People v. Reynolds
In People v Reynolds, 672 P2d 529 (Colo, 1983), at approximately 3:00 a.m., police responded to an emergency call about a shooting and were admitted into the defendant's house by the victim's daughter. Id. at 531. The police found the victim's body in a locked bedroom and promptly placed the defendant under arrest. Id.
Other officers soon arrived and, during a warrantless security sweep of the house, they saw in plain view an empty liquor bottle, several handwritten notes and a revolver. Id. At 4:30 a.m., crime lab investigators entered the house without a warrant, seized the plain view evidence and took photographs and measurements of the murder scene. Id. The investigators then conducted a thorough search of the home after obtaining a search warrant at 7:00 a.m. Id.
On appeal, the district attorney claimed that the trial court improperly suppressed the photographs and diagrams made by the crime lab investigators. Reynolds, supra, 672 P2d 531. The Colorado Supreme Court concluded that the first officers entered the home legitimately pursuant to both the exigent circumstances exception and the consent doctrine. Id. at 531-532.

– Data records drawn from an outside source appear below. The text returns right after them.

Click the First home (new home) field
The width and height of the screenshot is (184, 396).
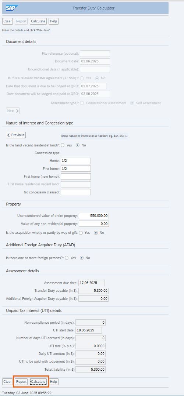click(x=76, y=177)
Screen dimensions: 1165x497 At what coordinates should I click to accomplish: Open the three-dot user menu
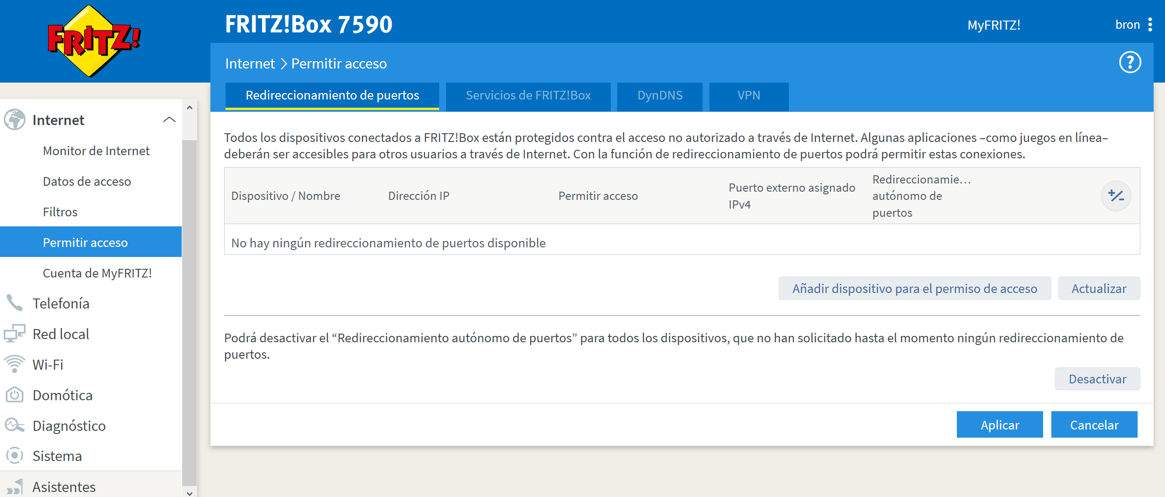point(1150,25)
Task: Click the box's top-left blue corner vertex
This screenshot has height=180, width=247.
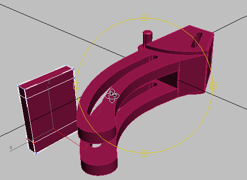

The Court further held that the officers discovered the seized evidence in plain view while legitimately inside the house. Id. at 532.
Furthermore, the Court held that police did not violate the Fourth Amendment by failing to obtain a warrant before photographing and diagramming the scene because they were merely documenting what officers lawfully saw in plain view as part of a continuing police investigation. Id. at 533.